Code pointers to Understand Auto Reduce parallelism

Hi, AllCan someone give some pointers to the code base to understand how auto reduce parallelism works in Tez?
-Saikat

Re: Code pointers to Understand Auto Reduce parallelism

Posted by Saikat Roychowdhury <sa...@yahoo-inc.com.INVALID>.

Thanks Hitesh.

Saikat 

     On Thursday, August 13, 2015 3:10 PM, Hitesh Shah <hi...@apache.org> wrote:

 When a vertex is ready to start launching tasks, it will look at available information of output generated by upstream vertices and based on configured optimal data size per task, it will re-configure the vertex’s parallelism. The basic tez or mapreduce shuffle implementation is that the map stage generates say 1000 partitions if there are 1000 reducers. The default mode would be assign partition 1 to reducer 1 and so on. If the new parallelism is different, a new routing table is needed to map which partitions are handled by which reducers. This is done in Tez by overriding the default Shuffle Edge Manager with a custom Edge Manager ( i.e a new routing table ).

You can look at ShuffleVertexManager.java and start from schedulePendingTasks() to see how parallelism is determined at runtime.

— Hitesh

On Aug 13, 2015, at 11:54 AM, Saikat Roychowdhury <sa...@yahoo-inc.com.INVALID> wrote:

> Hi, AllCan someone give some pointers to the code base to understand how auto reduce parallelism works in Tez?
> -Saikat

Re: Code pointers to Understand Auto Reduce parallelism

Posted by Hitesh Shah <hi...@apache.org>.

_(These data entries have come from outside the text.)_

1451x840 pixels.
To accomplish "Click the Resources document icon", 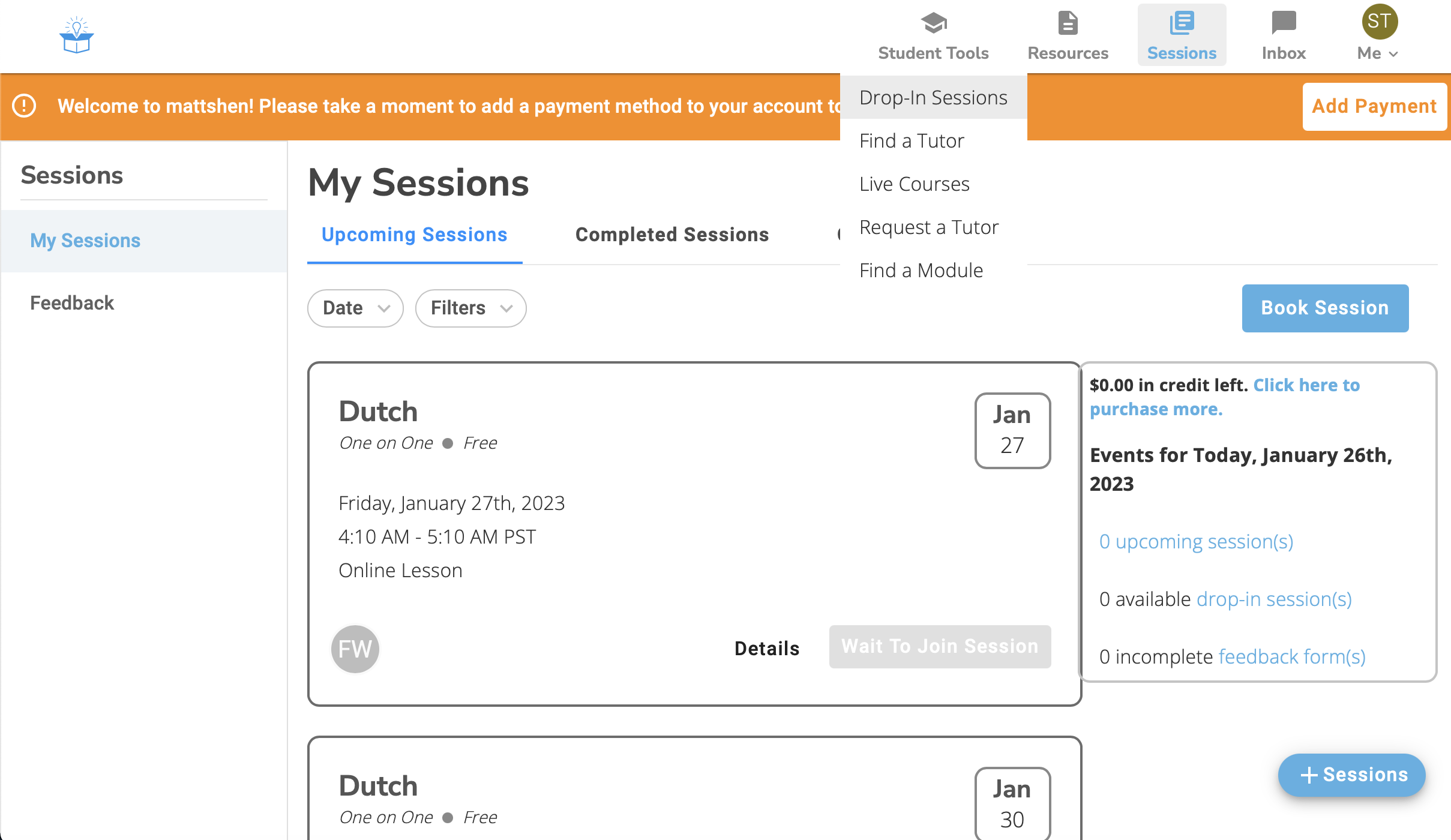I will 1068,23.
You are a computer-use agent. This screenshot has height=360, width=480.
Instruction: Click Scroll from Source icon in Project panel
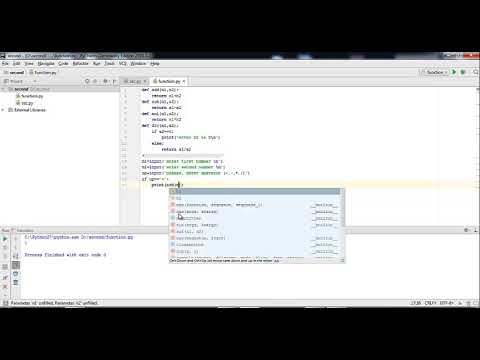87,81

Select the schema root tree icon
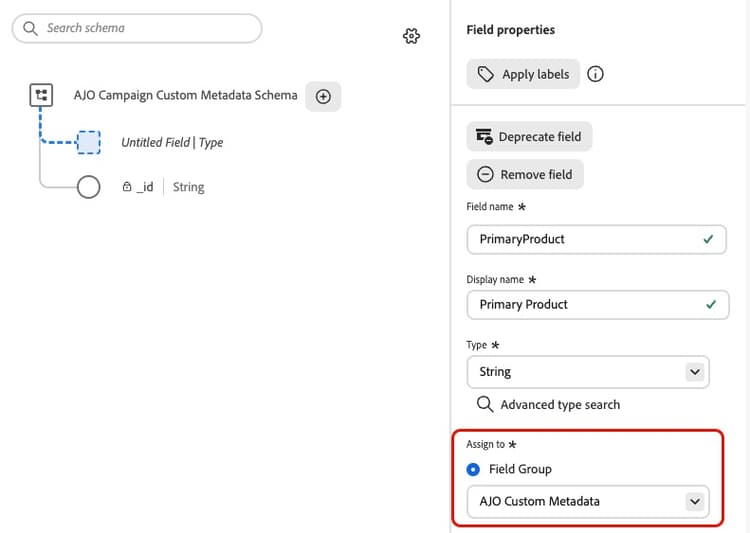[41, 95]
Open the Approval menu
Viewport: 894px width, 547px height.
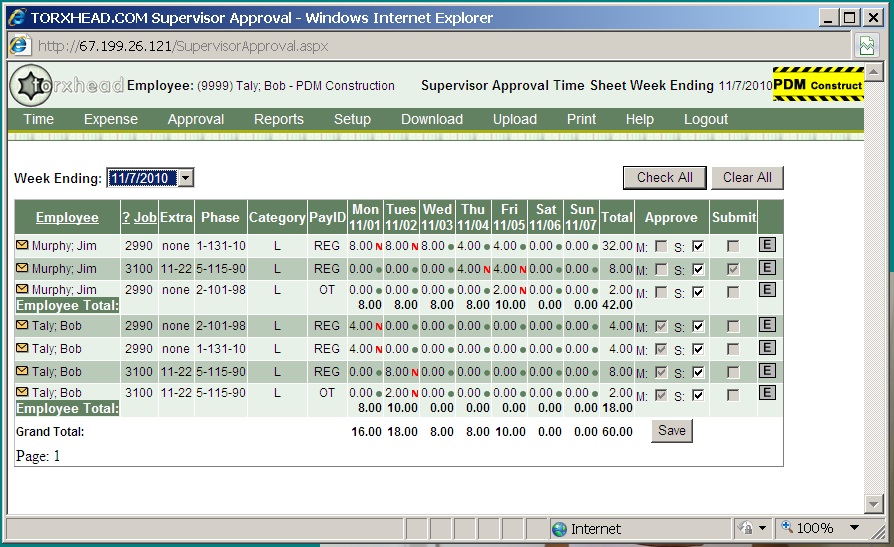pyautogui.click(x=196, y=119)
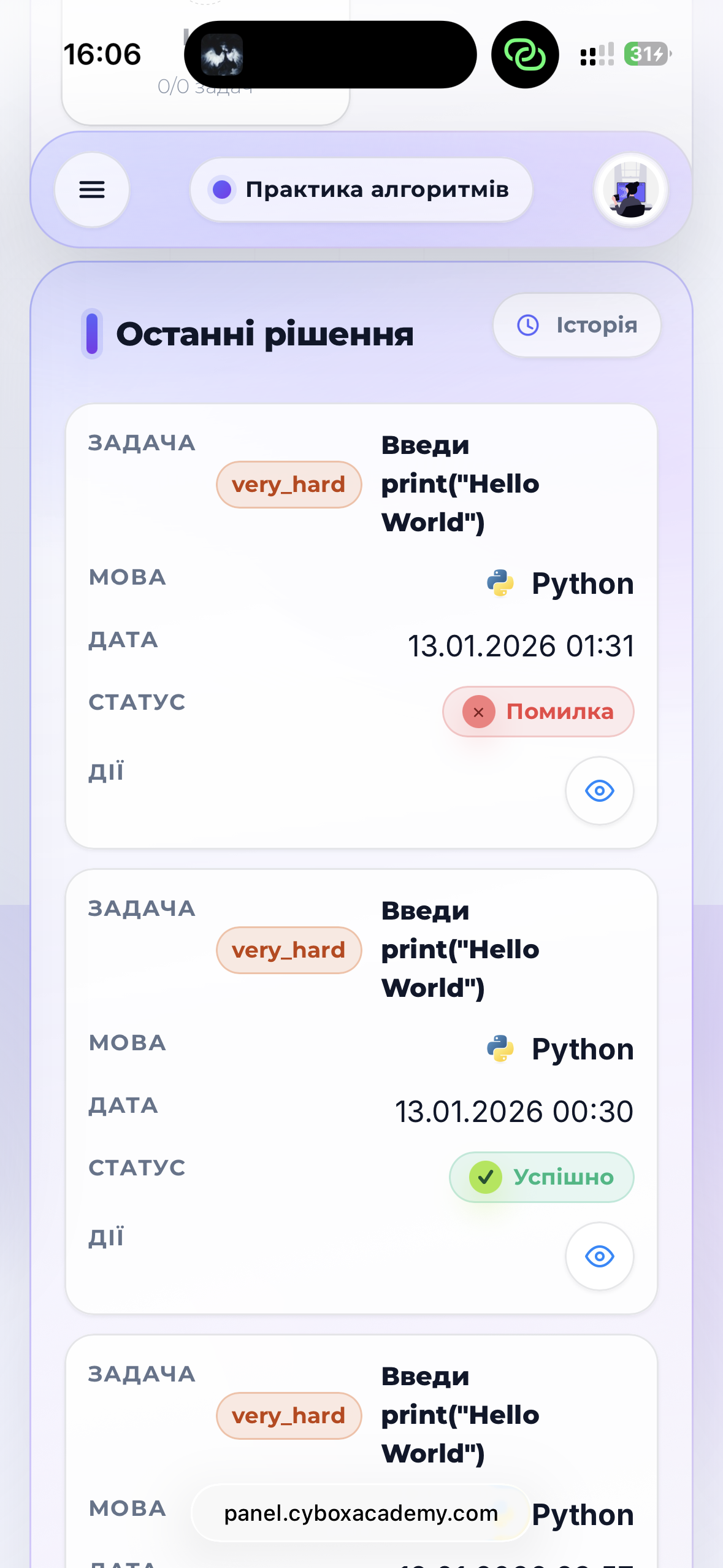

When a vertex is ready to start launching tasks, it will look at available information of output generated by upstream vertices and based on configured optimal data size per task, it will re-configure the vertex’s parallelism. The basic tez or mapreduce shuffle implementation is that the map stage generates say 1000 partitions if there are 1000 reducers. The default mode would be assign partition 1 to reducer 1 and so on. If the new parallelism is different, a new routing table is needed to map which partitions are handled by which reducers. This is done in Tez by overriding the default Shuffle Edge Manager with a custom Edge Manager ( i.e a new routing table ).

You can look at ShuffleVertexManager.java and start from schedulePendingTasks() to see how parallelism is determined at runtime.

— Hitesh

On Aug 13, 2015, at 11:54 AM, Saikat Roychowdhury <sa...@yahoo-inc.com.INVALID> wrote:

> Hi, AllCan someone give some pointers to the code base to understand how auto reduce parallelism works in Tez?
> -Saikat